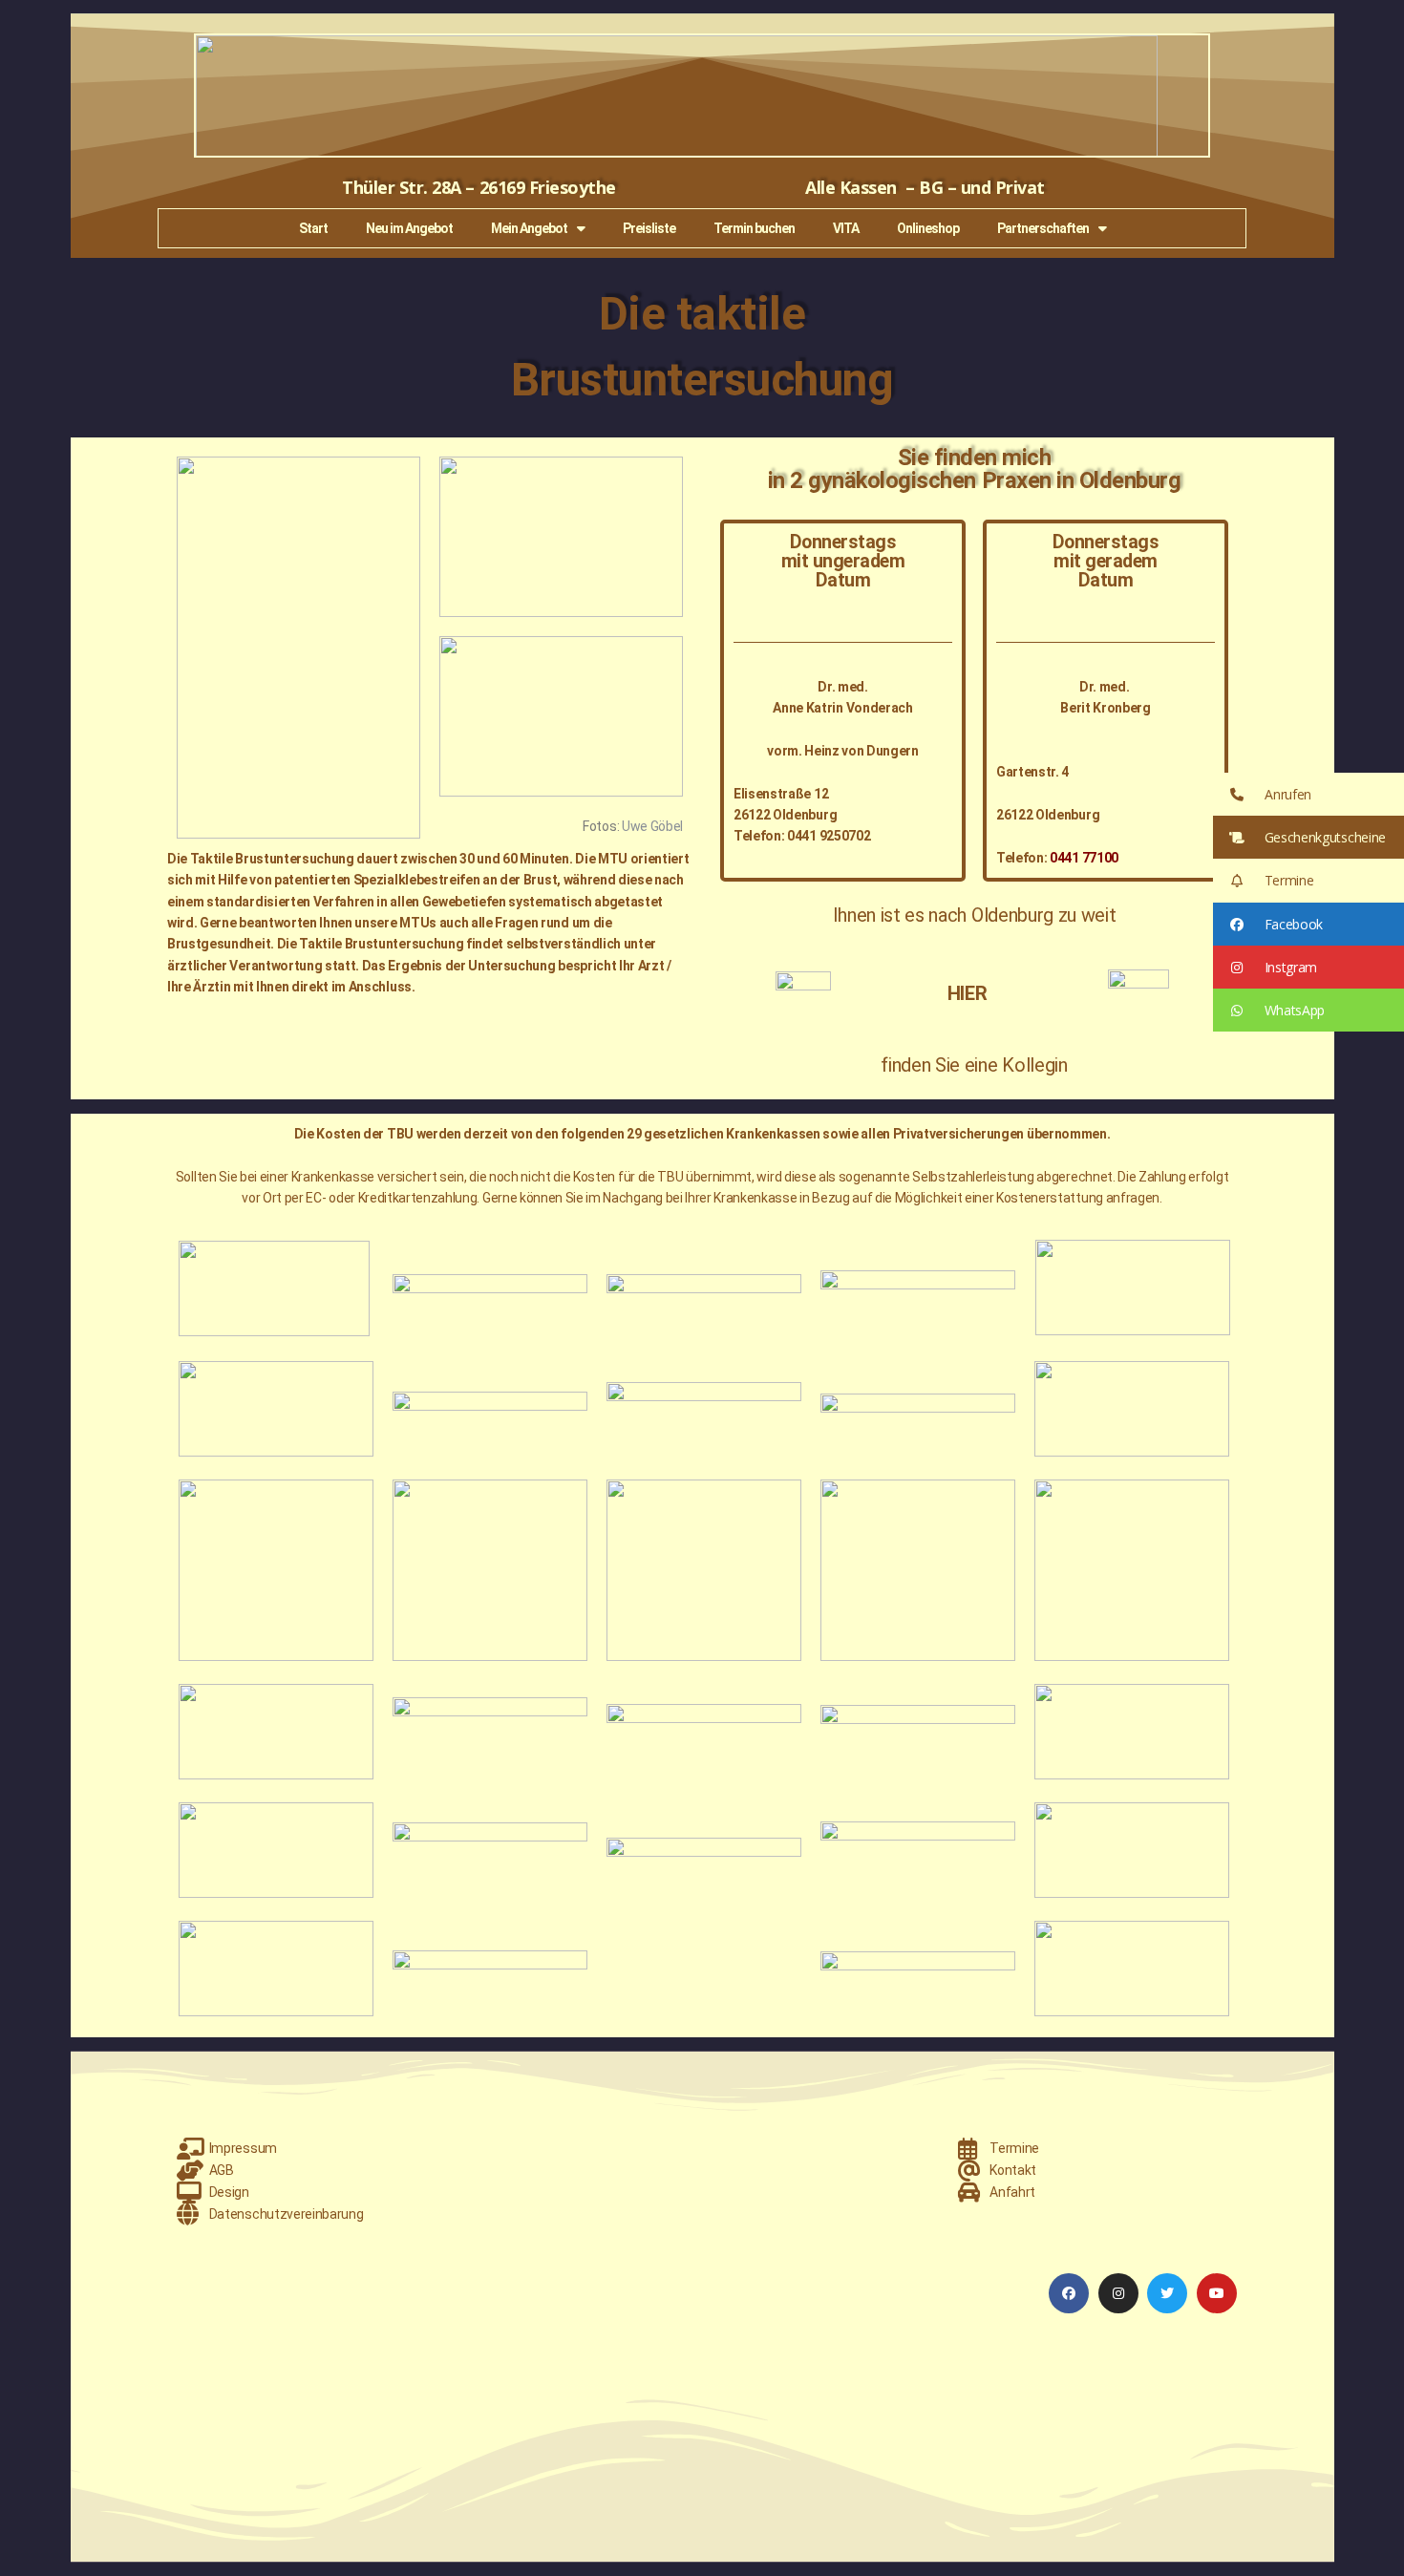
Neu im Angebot (409, 228)
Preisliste (649, 228)
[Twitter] (1167, 2293)
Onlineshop (928, 228)
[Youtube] (1217, 2293)
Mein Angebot (529, 228)
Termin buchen (754, 228)
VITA (846, 228)
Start (313, 228)
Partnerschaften (1043, 228)
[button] (1308, 794)
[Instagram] (1118, 2293)
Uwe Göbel (652, 826)
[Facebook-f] (1069, 2293)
:::
▸ **Exercise description**: Reproduce the whole listing exactly, but not the images in it.

▸ **Solution to this exercise**:
Neu im Angebot (409, 228)
Preisliste (649, 228)
[Twitter] (1167, 2293)
Onlineshop (928, 228)
[Youtube] (1217, 2293)
Mein Angebot (529, 228)
Termin buchen (754, 228)
VITA (846, 228)
Start (313, 228)
Partnerschaften (1043, 228)
[button] (1308, 794)
[Instagram] (1118, 2293)
Uwe Göbel (652, 826)
[Facebook-f] (1069, 2293)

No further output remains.